Director of David Syme & Co. Ltd
- In office 1948–1971

President of Royal Women's Hospital
- In office 1956–1959

President of the Lyceum Club
- In office 1952–1954

Personal details
- Born: 15 February 1896 Lilydale, Victoria
- Died: 3 September 1977 (aged 81)
- Relations: David Syme (grandfather)
- Education: B.A, M.A, L.L.B
- Alma mater: Lauriston Girls' School, University of Melbourne
- Awards: Order of the British Empire

= Kathleen Syme =

Australian journalist, company director and welfare worker (1896–1977)

Kathleen Alice Syme O.B.E. (15 February 1896 – 3 September 1977) was an Australian journalist, company director and welfare worker.

== Early life and education ==
Syme was born on 15 February 1896 in Lilydale, Victoria. Her parents, Arthur Edward Syme and Amy Syme (née Horne), were both born in Victoria. Alice received her education at Lauriston Girls' School and went on to attend the University of Melbourne. She obtained her Bachelor of Arts degree in 1919, followed by a Master of Arts in 1921, and a Bachelor of Laws in 1923. Following in the footsteps of her grandfather, David Syme, Alice pursued a career in journalism and editing at The Age newspaper.

== Life ==
In 1943, she retired from her editing career and assumed the role of trustee for the David Syme and the David Syme Charitable trusts, taking over her father's position. From 1967, she chaired both trusts. Additionally, she became a director of David Syme & Co. Ltd in 1948. Throughout her time on the board, she was highly regarded and respected by the staff of the Age. She remained an active member until 1971.

Until the end of her life, Syme took pride in identifying herself as a journalist. However, she dedicated her later years to institutions that focused on the well-being of others, particularly women. During her time as a student, she played a significant role in advocating for a residential college for female students by signing a petition. Her persuasive efforts eventually led to the establishment of University Women's College two decades later. Serving as a council member from 1943 to 1974 and as president from 1947 to 1954, she gained valuable experience that would support her second career. She was also a founding member of the Victorian Women Graduates' Association, which honored her contributions to advancing educational opportunities for women by naming a research scholarship after her in 1967.

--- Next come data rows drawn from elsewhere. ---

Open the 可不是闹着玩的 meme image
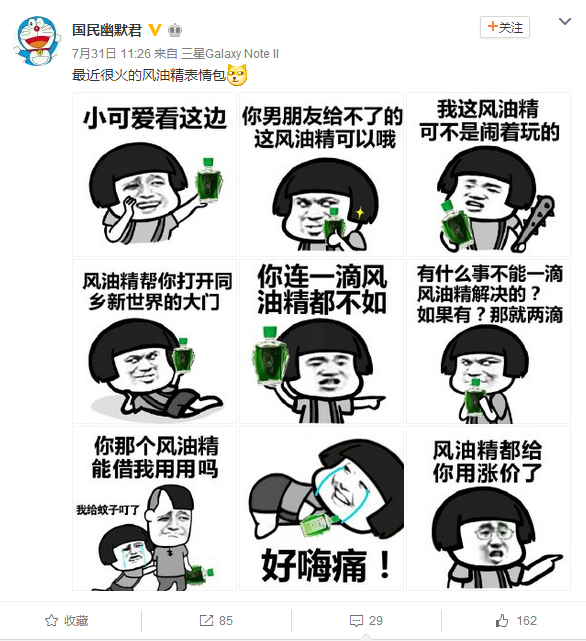The width and height of the screenshot is (586, 641). point(488,175)
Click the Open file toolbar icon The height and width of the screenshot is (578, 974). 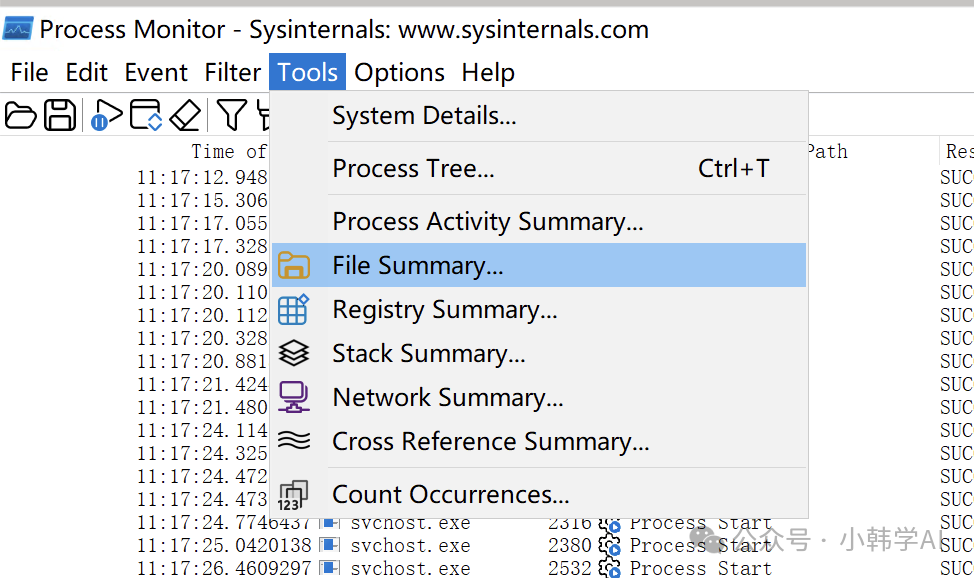coord(20,115)
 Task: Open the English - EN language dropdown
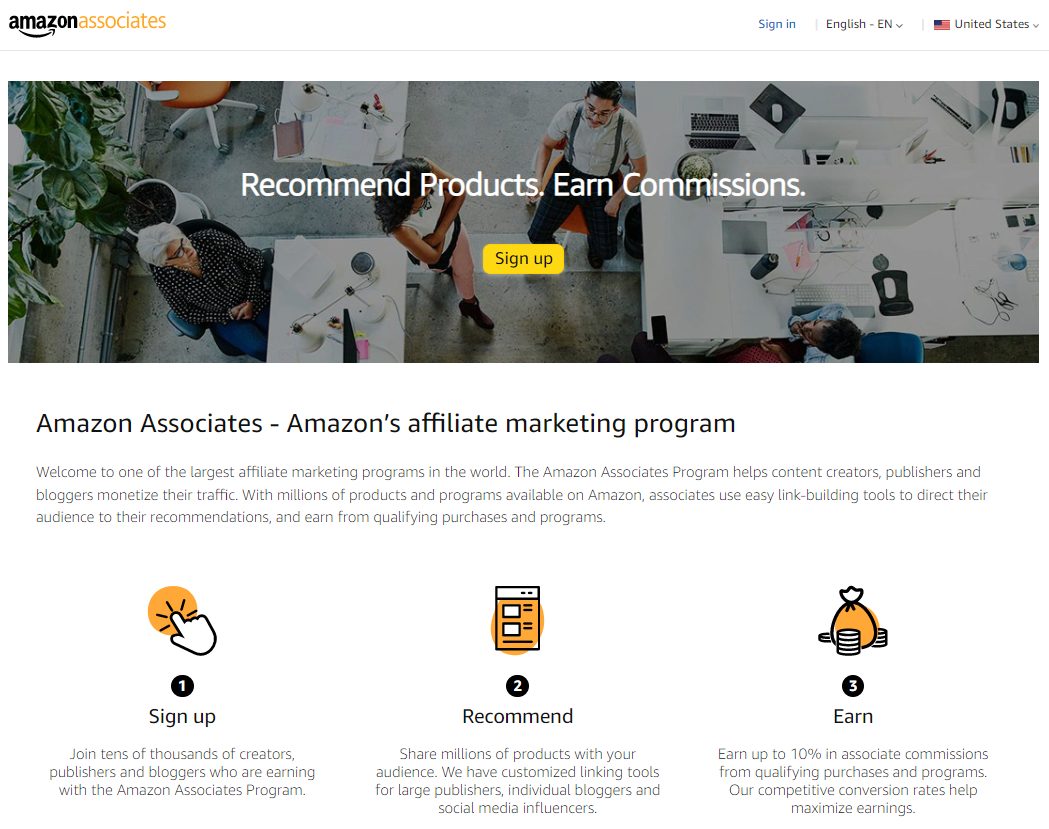864,24
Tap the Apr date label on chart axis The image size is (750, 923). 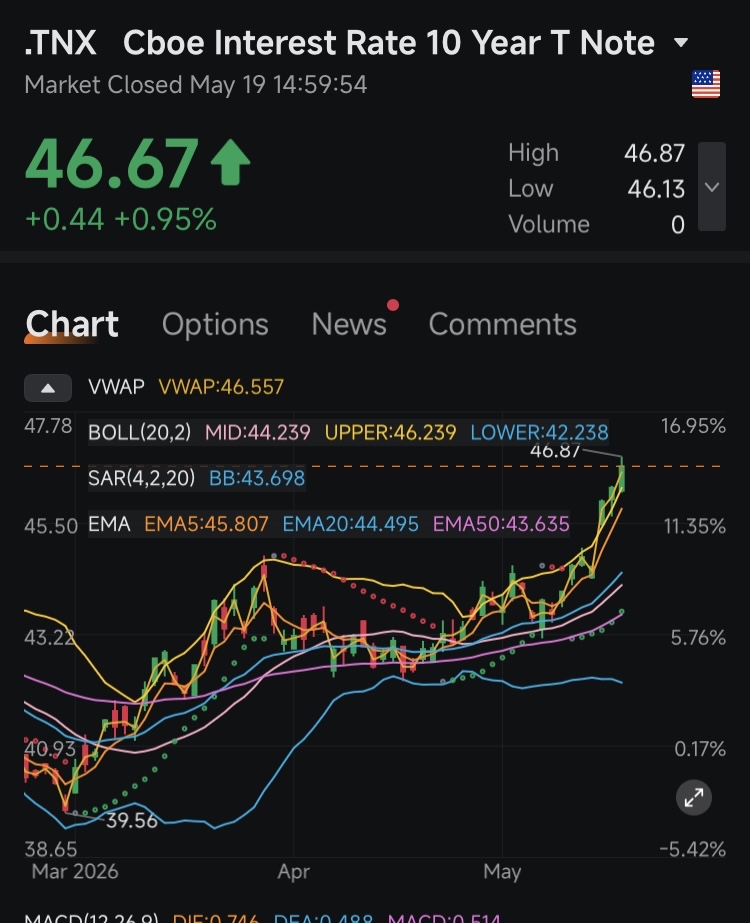click(x=293, y=871)
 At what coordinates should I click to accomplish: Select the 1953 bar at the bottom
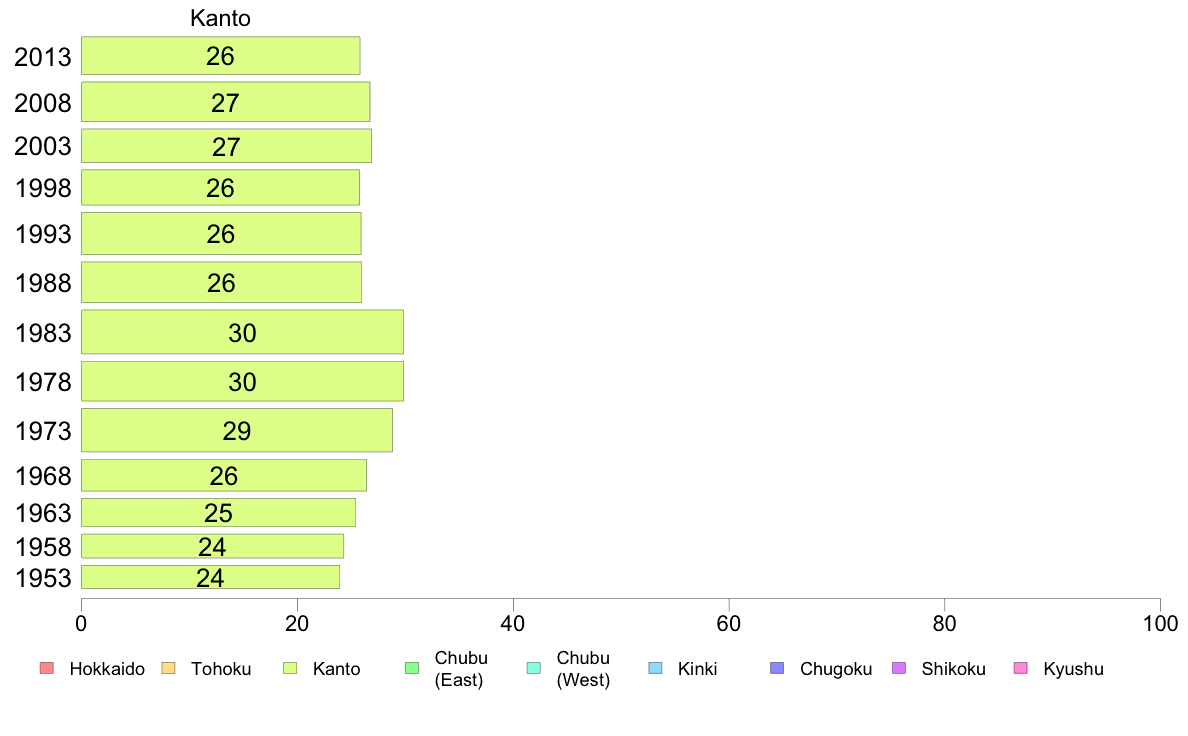tap(210, 577)
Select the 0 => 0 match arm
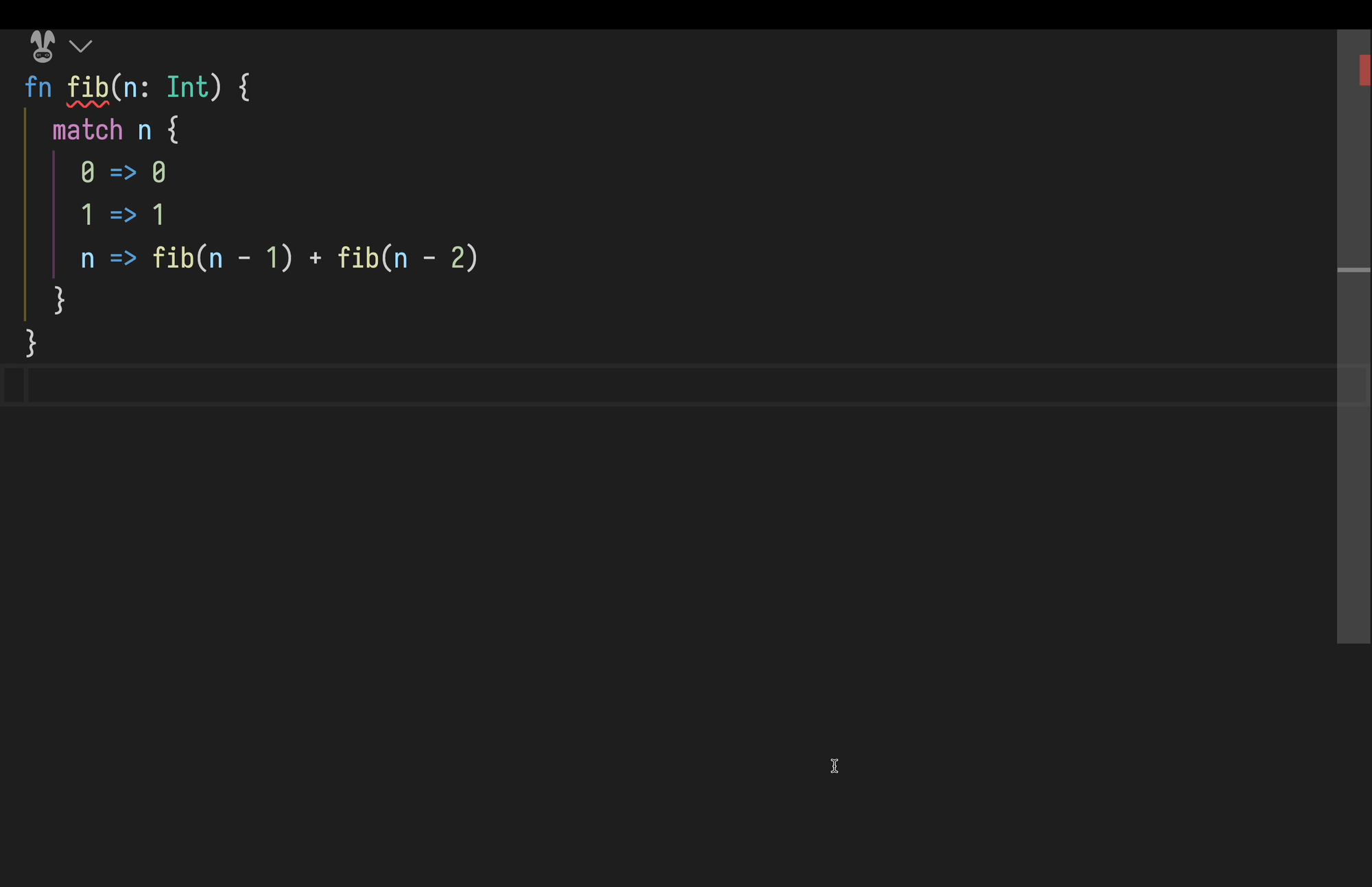Image resolution: width=1372 pixels, height=887 pixels. click(x=123, y=172)
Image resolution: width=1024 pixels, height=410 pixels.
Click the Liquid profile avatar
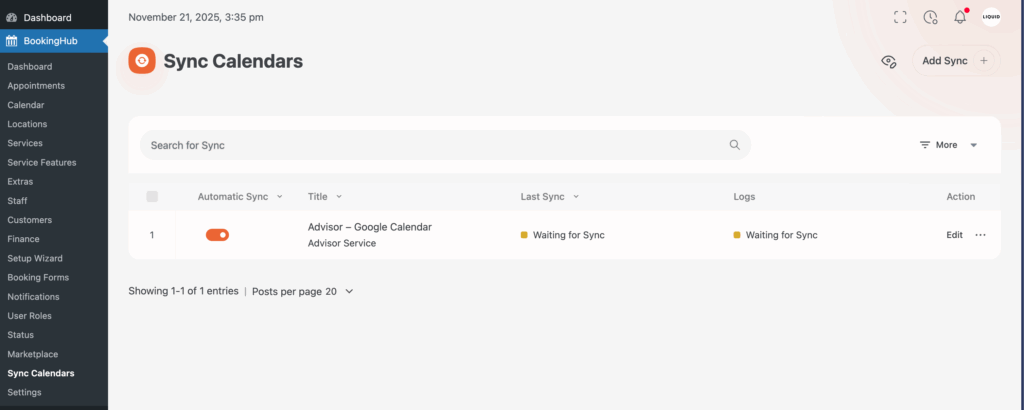(x=990, y=17)
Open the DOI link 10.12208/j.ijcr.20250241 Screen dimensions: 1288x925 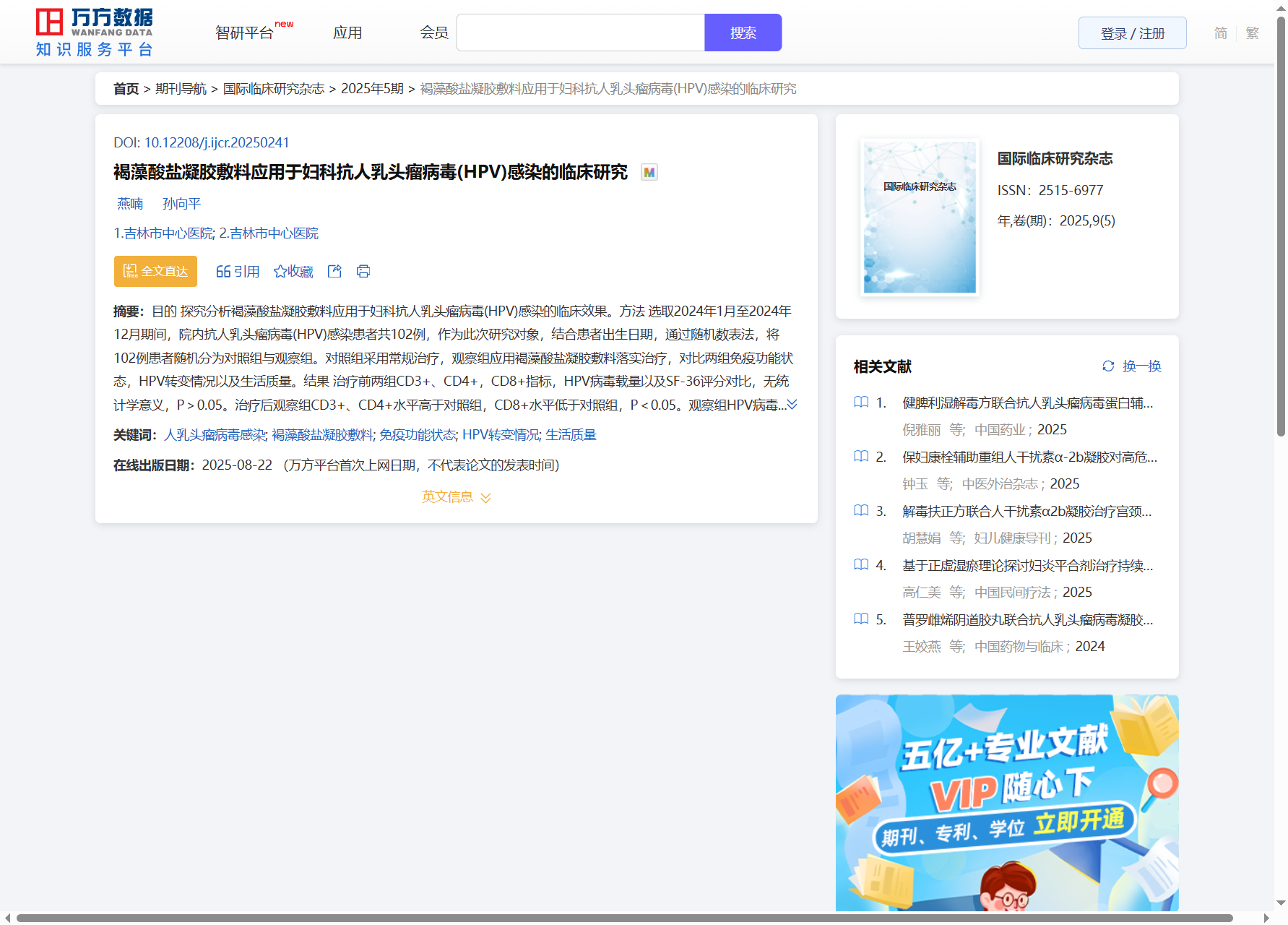pos(216,143)
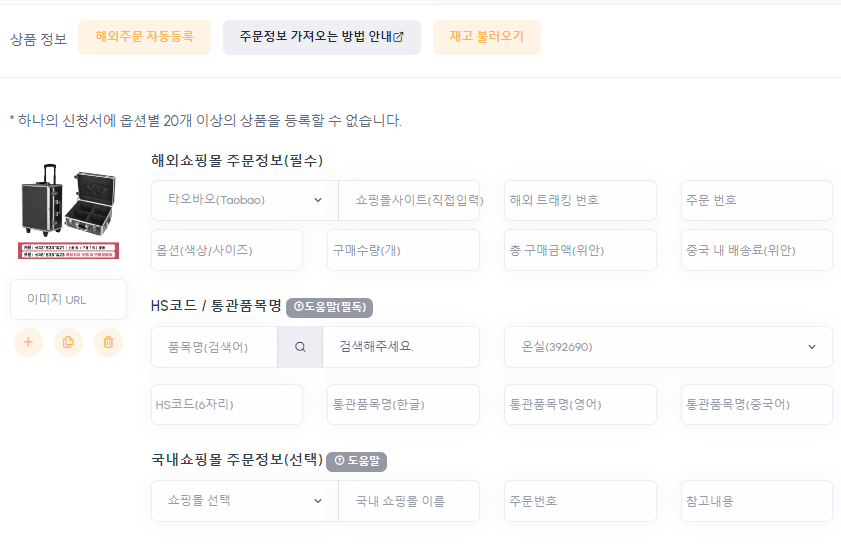Click the delete product trash icon

point(108,342)
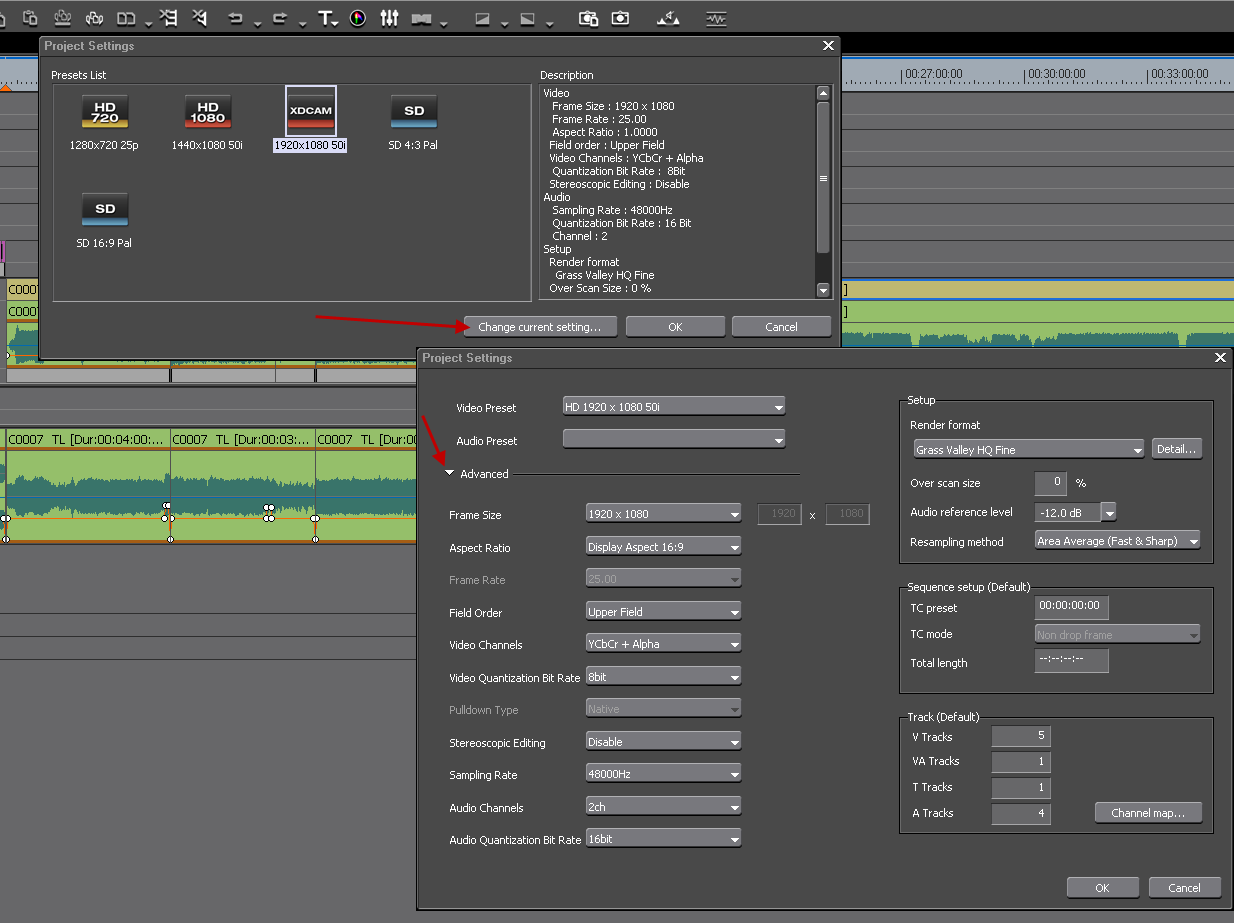This screenshot has width=1234, height=923.
Task: Open the Channel map button
Action: pos(1148,813)
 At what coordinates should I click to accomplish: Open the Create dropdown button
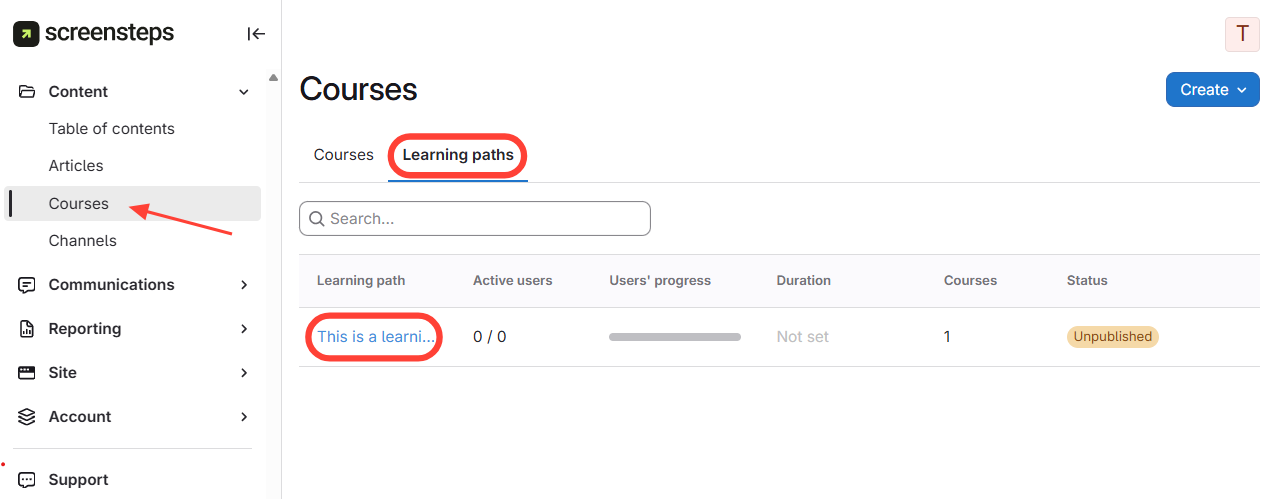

Syme became a member of the (Royal) Women's Hospital board in 1949 and later served as president from 1956 to 1959. Additionally, she took on the role of trustee for the Vera Scantlebury Brown Child Welfare Memorial Trust, an organization that provided funding for medical professionals and welfare workers to pursue overseas studies. Driven by her desire to assist individuals throughout their entire lives, from infancy to old age, Syme then directed her efforts towards the elderly. She joined the board of Greenvale Village for the Aged when it was established in 1954 and held the position of vice-president from 1961 to 1975. Recognized for her astute and effective leadership, she firmly believed that the voluntary committees she served on embodied the most valuable aspects of humanity.

== Legacy ==
The Kathleen Syme Library and Community Centre in Carlton was named for her. The education centre at the Royal Women's Hospital was also named for her.

== Awards ==
Syme was appointed O.B.E. in 1968.

== Death ==
Syme died on 3 September 1977 in East Melbourne and was cremated with Anglican rites.